WHAT YOU ARE ASKED TO DO -
Reproduce the text on Spokane-area bike rides below, word for word and in full.

SOURCE -
This 13-mile ride celebrates the longest day of the year as it winds along and above the Coeur d'Alene River. The ride starts and ends at the Mission Inn in Cataldo, Idaho, June 21, at 6 pm. There's free barbecue afterward. $35/person.


Spokane's streets can be a scary place for the inexperienced cyclist. The Spokane Bicycle Club wants to fix that mentality. The Sunday afternoon Street Ride is great for beginners who want to learn proper street riding skills but don't want to risk getting run off the road by a car in the process. Come and benefit from the street-cycling know-how of certified instructors from the League of American Bicyclists and members of the Spokane Bicycle Club on Aug. 2 at 1:30 pm. The ride starts at Two Wheel Transit and travels throughout the Perry neighborhood.

Garry Kehr, president of the Spokane Bicycle Club, says the best mentality a road cyclist can have is confidence. If you act like a vehicle that belongs on the road, cars will treat you like one.


We asked a few cycle-heads in the area to suggest some of their favorite road and mountain bike trails. Here's what they came up with:

Road Rides: Tim Hines from Wheel Sport suggests the Valley Chapel/Mount Hope loop. "I start at the fire station near 57th and the Palouse Highway in south Spokane. This is one of my favorites because it includes amazing views of the farmland around the Palouse, has quiet country roads with very little traffic and a nice combination of twisty roads, rolling hills and forested areas along Spangle Creek," Hines says.

DATA SEGMENT -
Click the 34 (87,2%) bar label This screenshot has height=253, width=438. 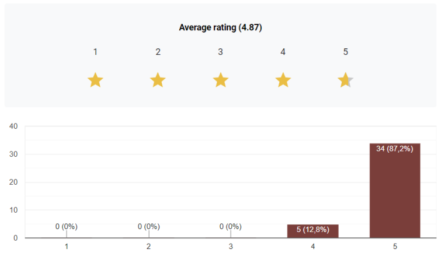(395, 149)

THE OUTPUT -
This 13-mile ride celebrates the longest day of the year as it winds along and above the Coeur d'Alene River. The ride starts and ends at the Mission Inn in Cataldo, Idaho, June 21, at 6 pm. There's free barbecue afterward. $35/person.


Spokane's streets can be a scary place for the inexperienced cyclist. The Spokane Bicycle Club wants to fix that mentality. The Sunday afternoon Street Ride is great for beginners who want to learn proper street riding skills but don't want to risk getting run off the road by a car in the process. Come and benefit from the street-cycling know-how of certified instructors from the League of American Bicyclists and members of the Spokane Bicycle Club on Aug. 2 at 1:30 pm. The ride starts at Two Wheel Transit and travels throughout the Perry neighborhood.

Garry Kehr, president of the Spokane Bicycle Club, says the best mentality a road cyclist can have is confidence. If you act like a vehicle that belongs on the road, cars will treat you like one.


We asked a few cycle-heads in the area to suggest some of their favorite road and mountain bike trails. Here's what they came up with:

Road Rides: Tim Hines from Wheel Sport suggests the Valley Chapel/Mount Hope loop. "I start at the fire station near 57th and the Palouse Highway in south Spokane. This is one of my favorites because it includes amazing views of the farmland around the Palouse, has quiet country roads with very little traffic and a nice combination of twisty roads, rolling hills and forested areas along Spangle Creek," Hines says.